This paper is a critique of the article “Social functions of location in mobile telephony” by Ilkka Arminen. The paper deals with the issue of how location affects the conversation when a person is talking on the mobile as well as the social uses for the same. When the writer means social functions, what she essentially is saying is that the mobile subscriber uses the exact location he or she is in at that particular moment for various purposes ranging from asking the other person to come over to that location to excusing themselves from further conversation by pointing out the inconvenience of talking because of the setting.
The study points out that mobile users rank location as the second most important point of context. The very use of a mobile is to be “on-call” or available no matter where one is at that particular moment. Thus, the study of location is an interesting topic as there is a two-sidedness to the whole issue. As I just said, being “mobile” means location independence when taking calls. But, the other side is location matters a lot in many contexts and can be used to decline the call as well. Then, there is the issue of the social functions of a mobile. From being a fashion accessory to checking the latest news on the stock market, mobiles are everywhere. And a relatively little researched phenomenon is that of the social aspect.
The writer uses a research method that is based on taping the conversations of four Finnish individuals for a week. It was found that telling one’s location at the beginning of the call was prominent in the conversations of the study group and mattered a lot for the participants. There are several utilitarian benefits to “location telling”. Mostly they relate to the fact that one can give directions to a cab driver trying to find the way to pick one up. They can also serve some rather romantic purposes like inviting one’s acquaintance over to a place where one is currently with a distinctly social purpose.
A point that is made by the writer is that location seems to be used in several conversations, not in any geographical context but more from the view of the activities of the people who are conversing. From a simple “I am in so and so place” to an “I am in a meeting. I can’t talk right now”, the location offers excuses as well as preferences.
The fact that many professionals are asked to put their mobiles in silent mode during meetings and the signs in movie theatres and doctor’s clinics asking the clients to do the same point to the fact that mobile phones are viewed as a nuisance in some locations. The other side is the life-saving distress calls that can be made with a mobile and the same becomes a boon.
Ever since mobile phones became popular with users, there has been a revolution in the way in which we communicate. Compared to landline usage, mobile phone usage has grown exponentially over the last few years.
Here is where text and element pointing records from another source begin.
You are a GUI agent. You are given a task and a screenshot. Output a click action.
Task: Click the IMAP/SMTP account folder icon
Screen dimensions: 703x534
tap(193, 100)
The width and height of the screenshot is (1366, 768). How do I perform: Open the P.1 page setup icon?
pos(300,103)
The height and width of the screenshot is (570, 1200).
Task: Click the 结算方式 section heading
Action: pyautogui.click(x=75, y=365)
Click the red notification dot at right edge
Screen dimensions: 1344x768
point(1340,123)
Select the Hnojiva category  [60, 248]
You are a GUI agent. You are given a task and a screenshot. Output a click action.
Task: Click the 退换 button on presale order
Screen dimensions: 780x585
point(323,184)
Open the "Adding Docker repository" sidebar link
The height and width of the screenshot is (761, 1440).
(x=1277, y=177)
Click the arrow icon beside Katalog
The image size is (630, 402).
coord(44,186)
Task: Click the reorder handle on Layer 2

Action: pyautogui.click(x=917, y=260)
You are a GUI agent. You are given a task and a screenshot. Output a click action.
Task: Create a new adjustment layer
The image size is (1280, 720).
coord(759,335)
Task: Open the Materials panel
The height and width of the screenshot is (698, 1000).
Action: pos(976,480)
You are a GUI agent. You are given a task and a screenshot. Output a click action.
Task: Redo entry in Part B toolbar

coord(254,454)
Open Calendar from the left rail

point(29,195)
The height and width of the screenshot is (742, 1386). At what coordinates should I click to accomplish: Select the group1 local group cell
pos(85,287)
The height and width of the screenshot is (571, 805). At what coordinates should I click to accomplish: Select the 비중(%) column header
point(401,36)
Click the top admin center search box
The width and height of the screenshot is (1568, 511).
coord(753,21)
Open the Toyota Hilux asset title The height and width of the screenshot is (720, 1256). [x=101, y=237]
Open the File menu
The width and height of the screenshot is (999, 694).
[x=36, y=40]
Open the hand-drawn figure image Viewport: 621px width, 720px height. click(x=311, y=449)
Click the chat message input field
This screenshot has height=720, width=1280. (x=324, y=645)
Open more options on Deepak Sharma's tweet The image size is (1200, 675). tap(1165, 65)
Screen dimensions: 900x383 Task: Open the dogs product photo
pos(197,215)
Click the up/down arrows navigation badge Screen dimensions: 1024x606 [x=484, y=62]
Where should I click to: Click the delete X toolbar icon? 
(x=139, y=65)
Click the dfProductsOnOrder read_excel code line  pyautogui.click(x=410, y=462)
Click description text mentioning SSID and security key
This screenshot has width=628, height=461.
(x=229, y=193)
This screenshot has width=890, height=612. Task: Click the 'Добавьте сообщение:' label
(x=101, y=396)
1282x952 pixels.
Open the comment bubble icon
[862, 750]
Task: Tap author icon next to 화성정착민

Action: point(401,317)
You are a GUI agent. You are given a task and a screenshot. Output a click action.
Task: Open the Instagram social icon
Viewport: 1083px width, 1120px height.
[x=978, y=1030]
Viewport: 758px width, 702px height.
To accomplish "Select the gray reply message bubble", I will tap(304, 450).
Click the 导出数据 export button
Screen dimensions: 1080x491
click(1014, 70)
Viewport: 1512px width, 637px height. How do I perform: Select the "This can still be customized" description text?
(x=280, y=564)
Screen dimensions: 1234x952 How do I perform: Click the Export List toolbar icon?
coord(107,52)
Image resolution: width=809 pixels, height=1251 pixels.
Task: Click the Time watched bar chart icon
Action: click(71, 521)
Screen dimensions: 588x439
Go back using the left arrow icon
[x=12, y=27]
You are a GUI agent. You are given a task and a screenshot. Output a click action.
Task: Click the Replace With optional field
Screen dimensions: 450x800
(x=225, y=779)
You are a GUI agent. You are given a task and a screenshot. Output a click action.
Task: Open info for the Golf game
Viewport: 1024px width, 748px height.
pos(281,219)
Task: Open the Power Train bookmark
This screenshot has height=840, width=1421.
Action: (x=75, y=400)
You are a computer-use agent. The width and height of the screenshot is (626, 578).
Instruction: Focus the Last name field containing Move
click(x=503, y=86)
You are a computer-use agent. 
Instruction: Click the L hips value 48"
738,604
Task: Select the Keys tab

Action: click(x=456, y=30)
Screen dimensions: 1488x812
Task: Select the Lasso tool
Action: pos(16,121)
This has several implications for the way in which we interact with mobiles. We use them as toys to amuse ourselves as well as perform some serious work on the same. What emerges is a pattern of usage that is highly individual-specific and context-specific. Added to the location-specific usage that the study has shown, the individual context and the larger social context becomes apparent.
In conclusion, the interplay of all these different facets at work is an interesting study. What emerges from this article is that location in purely geographical terms is irrelevant in many cases and is used in a wider social and spatial context.